Mortgage repayments are at their lowest on average since 2008, according to recent research. This is good news for first-time buyers, as low mortgage rates will enable them to get a foot on the property ladder if they have been able to save a decent deposit.
Geographical location makes a significant difference to mortgage affordability, with a clear north/south divide. The most affordable areas to live are in the North West of England, with property in the South East being the least affordable.
Monthly mortgage repayments vary considerably across England and Wales. Average monthly repayment figures in the North of England are £300-£460, in the Midlands they are £350-£420 and in the South of England (including south Wales) they are £400-£637.
These figures reveal that, in theory, moving from the North of England to the South could double mortgage repayments. On the other hand, those thinking of moving north will benefit significantly due to lower property prices there. Increasing petrol, food and energy costs make low mortgage rates the only glimmer of hope in a sea of rising prices, static wages and job losses.

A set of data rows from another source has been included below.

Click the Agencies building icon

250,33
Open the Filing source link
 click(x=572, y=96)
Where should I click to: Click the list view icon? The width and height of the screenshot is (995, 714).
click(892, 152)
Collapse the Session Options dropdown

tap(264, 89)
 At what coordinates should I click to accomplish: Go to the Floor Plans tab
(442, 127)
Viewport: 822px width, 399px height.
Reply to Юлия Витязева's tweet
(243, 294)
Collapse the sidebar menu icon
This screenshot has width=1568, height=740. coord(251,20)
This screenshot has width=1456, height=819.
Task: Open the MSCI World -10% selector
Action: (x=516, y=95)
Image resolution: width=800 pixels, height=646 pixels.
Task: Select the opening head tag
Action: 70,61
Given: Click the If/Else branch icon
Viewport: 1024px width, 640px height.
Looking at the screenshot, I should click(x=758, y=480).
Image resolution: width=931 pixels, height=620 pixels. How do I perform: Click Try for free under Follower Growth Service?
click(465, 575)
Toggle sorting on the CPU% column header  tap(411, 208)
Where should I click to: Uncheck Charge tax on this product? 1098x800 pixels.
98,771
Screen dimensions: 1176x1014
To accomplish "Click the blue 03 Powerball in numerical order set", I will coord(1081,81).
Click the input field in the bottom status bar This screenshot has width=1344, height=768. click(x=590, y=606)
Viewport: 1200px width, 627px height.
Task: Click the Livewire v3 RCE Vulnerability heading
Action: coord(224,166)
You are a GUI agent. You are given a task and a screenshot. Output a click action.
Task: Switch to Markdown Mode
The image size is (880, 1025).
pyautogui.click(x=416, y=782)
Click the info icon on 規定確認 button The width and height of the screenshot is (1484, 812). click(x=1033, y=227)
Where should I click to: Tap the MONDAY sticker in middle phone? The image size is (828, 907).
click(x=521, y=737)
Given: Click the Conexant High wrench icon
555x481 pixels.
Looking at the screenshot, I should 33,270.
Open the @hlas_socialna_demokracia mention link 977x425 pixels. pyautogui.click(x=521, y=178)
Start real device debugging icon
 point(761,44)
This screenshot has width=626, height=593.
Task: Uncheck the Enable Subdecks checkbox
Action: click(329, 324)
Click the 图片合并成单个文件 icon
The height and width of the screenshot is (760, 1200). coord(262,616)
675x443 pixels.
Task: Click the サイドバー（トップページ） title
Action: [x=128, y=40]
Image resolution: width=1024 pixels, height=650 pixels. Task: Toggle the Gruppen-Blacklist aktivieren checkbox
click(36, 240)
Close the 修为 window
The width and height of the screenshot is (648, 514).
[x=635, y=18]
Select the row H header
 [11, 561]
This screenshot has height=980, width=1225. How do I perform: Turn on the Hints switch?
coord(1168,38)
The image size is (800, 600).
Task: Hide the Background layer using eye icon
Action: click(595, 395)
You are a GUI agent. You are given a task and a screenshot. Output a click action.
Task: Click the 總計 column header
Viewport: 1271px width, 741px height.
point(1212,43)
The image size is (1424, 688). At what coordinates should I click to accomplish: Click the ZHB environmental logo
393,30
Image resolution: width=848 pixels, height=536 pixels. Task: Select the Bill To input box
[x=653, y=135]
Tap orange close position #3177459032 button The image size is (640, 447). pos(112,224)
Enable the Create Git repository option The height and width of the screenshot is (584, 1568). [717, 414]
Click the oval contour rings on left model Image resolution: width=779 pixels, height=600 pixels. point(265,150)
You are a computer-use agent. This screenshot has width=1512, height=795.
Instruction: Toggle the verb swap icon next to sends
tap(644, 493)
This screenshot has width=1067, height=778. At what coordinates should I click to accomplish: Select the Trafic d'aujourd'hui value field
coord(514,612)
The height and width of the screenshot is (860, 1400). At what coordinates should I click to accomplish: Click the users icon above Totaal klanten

In the light of job uncertainty, lower mortgage repayments give consumers more flexibility to cover other household costs and even save money. Even if rates start to rise again, this period of low mortgage interest rates has enabled some people to consolidate their financial position by paying off credit cards or other borrowing faster than originally planned.
As a proportion of take-home pay, mortgage payments were at their highest in 2008, with a figure of 20.5%. The lowest mortgage payments as a proportion of take-home pay were 15.2%, or £488 per month, in Sep 2011. It is clear that mortgages in general have become more affordable in recent years, but location is the biggest factor in how much money can be saved.